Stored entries

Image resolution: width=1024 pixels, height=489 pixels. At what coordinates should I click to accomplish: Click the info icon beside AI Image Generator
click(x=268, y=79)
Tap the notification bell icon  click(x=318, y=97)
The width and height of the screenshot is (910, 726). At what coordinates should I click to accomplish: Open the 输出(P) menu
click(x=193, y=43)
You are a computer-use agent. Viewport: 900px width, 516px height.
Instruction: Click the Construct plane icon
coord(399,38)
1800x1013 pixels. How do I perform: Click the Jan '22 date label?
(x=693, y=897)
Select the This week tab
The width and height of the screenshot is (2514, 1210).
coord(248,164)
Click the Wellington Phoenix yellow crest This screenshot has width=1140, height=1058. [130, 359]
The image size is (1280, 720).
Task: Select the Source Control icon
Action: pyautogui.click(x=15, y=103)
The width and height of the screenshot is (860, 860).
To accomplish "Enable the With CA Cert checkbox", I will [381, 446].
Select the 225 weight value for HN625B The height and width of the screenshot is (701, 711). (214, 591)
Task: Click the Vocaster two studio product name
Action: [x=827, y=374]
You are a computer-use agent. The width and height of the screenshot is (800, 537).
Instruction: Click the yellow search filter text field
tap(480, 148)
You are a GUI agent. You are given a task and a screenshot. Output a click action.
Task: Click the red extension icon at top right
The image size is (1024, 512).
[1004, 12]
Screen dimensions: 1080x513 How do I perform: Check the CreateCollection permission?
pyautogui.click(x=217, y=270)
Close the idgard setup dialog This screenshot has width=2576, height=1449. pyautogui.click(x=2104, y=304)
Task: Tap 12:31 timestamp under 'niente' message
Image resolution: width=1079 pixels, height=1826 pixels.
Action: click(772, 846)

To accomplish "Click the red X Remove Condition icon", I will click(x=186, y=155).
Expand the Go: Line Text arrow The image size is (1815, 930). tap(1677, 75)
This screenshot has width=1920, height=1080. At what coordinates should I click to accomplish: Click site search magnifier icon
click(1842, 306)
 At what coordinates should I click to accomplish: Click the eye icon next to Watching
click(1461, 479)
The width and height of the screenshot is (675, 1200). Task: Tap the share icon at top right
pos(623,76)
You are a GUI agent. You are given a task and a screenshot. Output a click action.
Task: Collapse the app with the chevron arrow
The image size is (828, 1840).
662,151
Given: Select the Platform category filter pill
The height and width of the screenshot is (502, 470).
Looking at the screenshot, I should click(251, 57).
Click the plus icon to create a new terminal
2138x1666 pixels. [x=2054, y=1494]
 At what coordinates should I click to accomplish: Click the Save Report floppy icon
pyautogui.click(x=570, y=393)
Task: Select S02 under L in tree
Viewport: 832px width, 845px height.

Exercise instructions
Rewrite the data with every occurrence of "At what coordinates should I click to accomplish" changed to "Where should I click to accomplish", leaving everything else as it is.

Solved exercise
Image resolution: width=1024 pixels, height=489 pixels. Where should I click to accomplish: Click the info icon beside AI Image Generator
click(x=268, y=79)
Tap the notification bell icon  click(x=318, y=97)
The width and height of the screenshot is (910, 726). Where should I click to accomplish: Open the 输出(P) menu
click(x=193, y=43)
You are a computer-use agent. Viewport: 900px width, 516px height.
Instruction: Click the Construct plane icon
coord(399,38)
1800x1013 pixels. How do I perform: Click the Jan '22 date label?
(x=693, y=897)
Select the This week tab
The width and height of the screenshot is (2514, 1210).
coord(248,164)
Click the Wellington Phoenix yellow crest This screenshot has width=1140, height=1058. [130, 359]
The image size is (1280, 720).
Task: Select the Source Control icon
Action: pyautogui.click(x=15, y=103)
The width and height of the screenshot is (860, 860).
To accomplish "Enable the With CA Cert checkbox", I will [381, 446].
Select the 225 weight value for HN625B The height and width of the screenshot is (701, 711). (214, 591)
Task: Click the Vocaster two studio product name
Action: [x=827, y=374]
You are a computer-use agent. The width and height of the screenshot is (800, 537).
Instruction: Click the yellow search filter text field
tap(480, 148)
You are a GUI agent. You are given a task and a screenshot. Output a click action.
Task: Click the red extension icon at top right
The image size is (1024, 512).
[1004, 12]
Screen dimensions: 1080x513 How do I perform: Check the CreateCollection permission?
pyautogui.click(x=217, y=270)
Close the idgard setup dialog This screenshot has width=2576, height=1449. pyautogui.click(x=2104, y=304)
Task: Tap 12:31 timestamp under 'niente' message
Image resolution: width=1079 pixels, height=1826 pixels.
Action: click(772, 846)

To accomplish "Click the red X Remove Condition icon", I will click(x=186, y=155).
Expand the Go: Line Text arrow The image size is (1815, 930). tap(1677, 75)
This screenshot has width=1920, height=1080. Where should I click to accomplish: Click site search magnifier icon
click(1842, 306)
 Where should I click to accomplish: Click the eye icon next to Watching
click(1461, 479)
The width and height of the screenshot is (675, 1200). Task: Tap the share icon at top right
pos(623,76)
You are a GUI agent. You are given a task and a screenshot. Output a click action.
Task: Collapse the app with the chevron arrow
The image size is (828, 1840).
662,151
Given: Select the Platform category filter pill
The height and width of the screenshot is (502, 470).
Looking at the screenshot, I should click(251, 57).
Click the plus icon to create a new terminal
2138x1666 pixels. [x=2054, y=1494]
 Where should I click to accomplish: Click the Save Report floppy icon
pyautogui.click(x=570, y=393)
Task: Select S02 under L in tree
Viewport: 832px width, 845px height.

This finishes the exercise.